→ YOUR OBJECTIVE
Answer these questions from the post about the training command, giving each answer with the letter of its question.
(a) What value is given for --num_train_epochs?
(b) What path is given for --model_name_or_path?
(c) After training, what two models were merged to get the weights?

→ EXTRACT

I use the this command:
#!/bin/bash

deepspeed llava/train/train_mem.py
--lora_enable True --lora_r 128 --lora_alpha 256 --mm_projector_lr 2e-5
--deepspeed ./scripts/zero3.json
--model_name_or_path ./llava-med-v1.5-mistral-7b
--version v1
--data_path ./dataSlake/train.json
--image_folder ./dataSlake/imgs
--vision_tower openai/clip-vit-large-patch14-336
--mm_projector_type mlp2x_gelu
--mm_vision_select_layer -2
--mm_use_im_start_end False
--mm_use_im_patch_token False
--image_aspect_ratio pad
--group_by_modality_length True
--bf16 True
--output_dir ./checkpoints/llava-version1
--num_train_epochs 1
--per_device_train_batch_size 4
--per_device_eval_batch_size 4
--gradient_accumulation_steps 1
--evaluation_strategy "no"
--save_strategy "steps"
--save_steps 50000
--save_total_limit 1
--learning_rate 2e-4
--weight_decay 0.
--warmup_ratio 0.03
--lr_scheduler_type "cosine"
--logging_steps 1
--tf32 True
--model_max_length 2048
--gradient_checkpointing True
--dataloader_num_workers 2
--lazy_preprocess True
--report_to wandb

after that I merged the output model and the base model to get weights with the code in the link below
https://github.com/haotian-liu/LLaVA/blob/main/scripts/merge_lora_weights.py

then I could use fine tuned model to eval.

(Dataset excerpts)
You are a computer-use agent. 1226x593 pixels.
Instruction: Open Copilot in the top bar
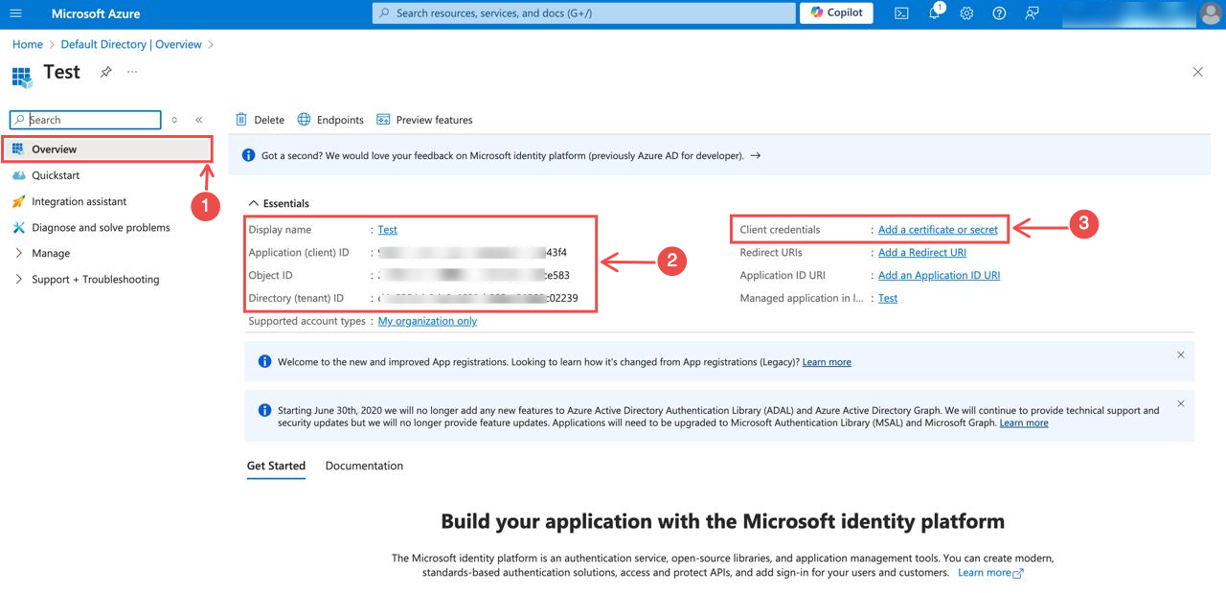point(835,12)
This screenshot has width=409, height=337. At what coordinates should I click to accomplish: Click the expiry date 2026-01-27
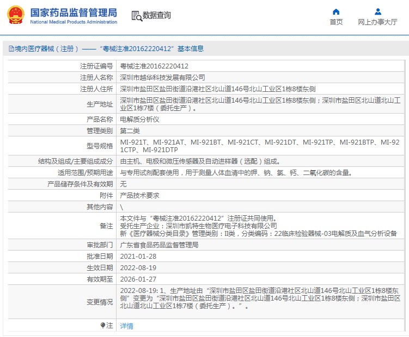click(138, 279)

--

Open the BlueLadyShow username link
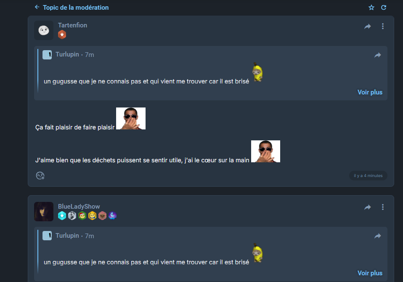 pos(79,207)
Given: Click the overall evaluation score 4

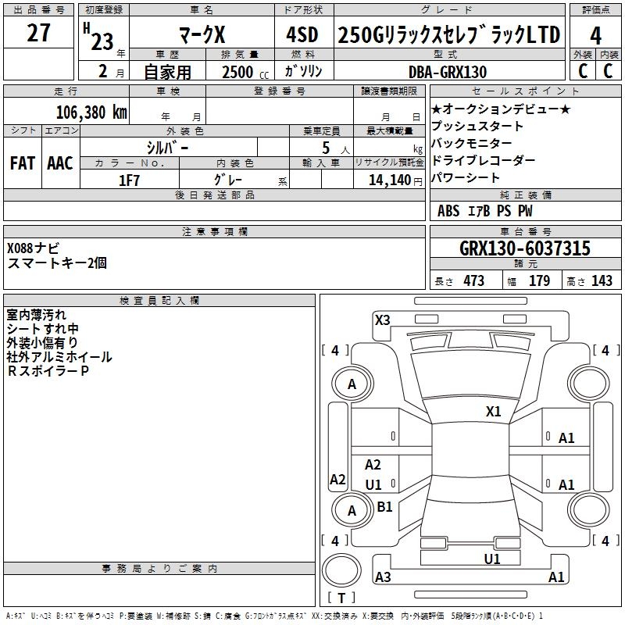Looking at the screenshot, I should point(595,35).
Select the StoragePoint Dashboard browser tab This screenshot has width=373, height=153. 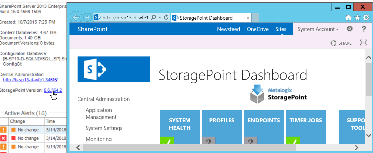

→ REPLY
(a) 1
(b) ./llava-med-v1.5-mistral-7b
(c) The output model and the base model